Friday, 6 July 2012

CHANGING CULTURE IN OUR BANKS


A GUEST BLOG FROM DO SOMETHING DIFFERENT ABOUT WHY IT'S TIME FOR OUR BANKS TO CHANGE - AND QUICKLY:
It’s been a rough week for the UK banking sector. Again.
Fines for Barclays fixing the LIBOR rate, with at least two other major banks rumoured to have been up to the same tricks. Mis-selling interest rate swaps to small and medium sized businesses. A new proposal for a European banking union, setting the rules from outside London.
The Radio 4 chatter this morning was about culture change. Separating investment banking from retail banking – taking the casino out of the supermarket – is considered a step in the right direction, but banks need to refocus their culture.
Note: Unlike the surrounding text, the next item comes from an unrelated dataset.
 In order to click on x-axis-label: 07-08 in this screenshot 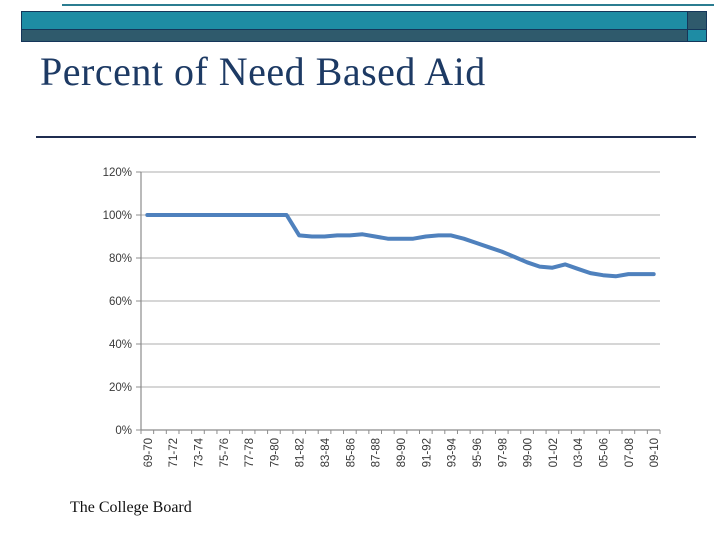, I will do `click(630, 452)`.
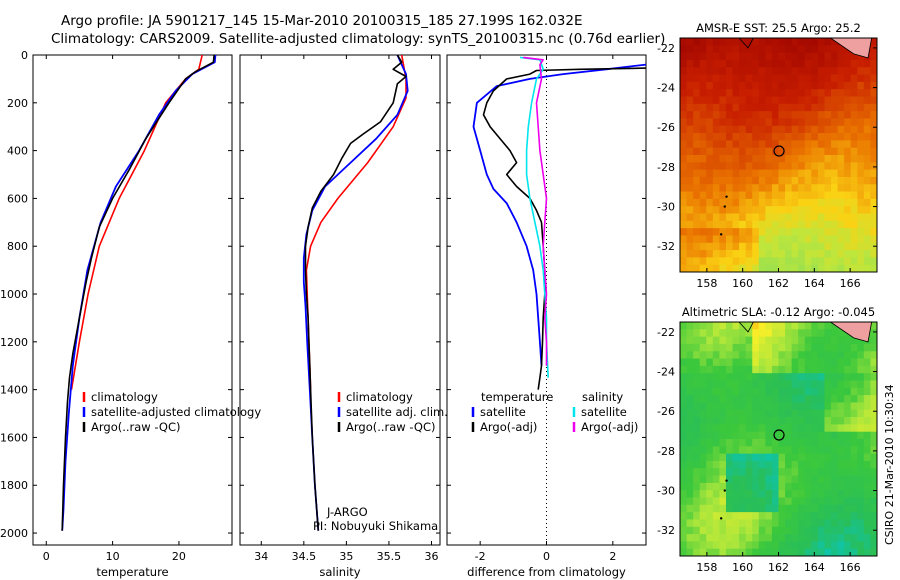 The image size is (900, 580). Describe the element at coordinates (391, 427) in the screenshot. I see `salinity-legend-item-2: Argo(..raw -QC)` at that location.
They need to put ethics back at the heart of their operations.
This was then picked up by Bank of England governor Sir Mervyn King, who said: “We can see we need a real change in the culture of the industry.”  Prime Minister, David Cameron, speaking from the EU summit in Brussels, also added his weight to the argument: “British people are crying out for a return to good old-fashioned banking… That’s why the governor is so in favour of changing culture at the banks and so am I.”
So if you are in charge of change management at a big bank, how do you do that? Change management consultants are fond of telling us that it takes seven years to change a culture. The banks simply don't have that long.
What is culture change?
Essentially, it’s people taking different actions. 
That may be based on a new set of values. Or, as is more often the case, it might be about trying to get people to behave in-line with existing values that have been forgotten or ignored in the commercial frenzy. 
Either way, the key is – actions. For culture change to be real and sustainable, it has to be about what people physically do, not just what they think.
Reminding people about old values, or teaching then new ones, and then letting them go back to their desks, their trading screens or their customer service counters is not enough. We’re habit machines. The old ingrained behaviours will soon rise to the top. Most people will go back to doing the same things they’ve always done and nothing will change.
Culture change is not about telling people about new values. It’s about getting them to live new values. 
To evolve a new culture by doing things differentlyPut ‘doing’ at the heart of a culture change strategy, and change can happen in seven weeks. Not seven years.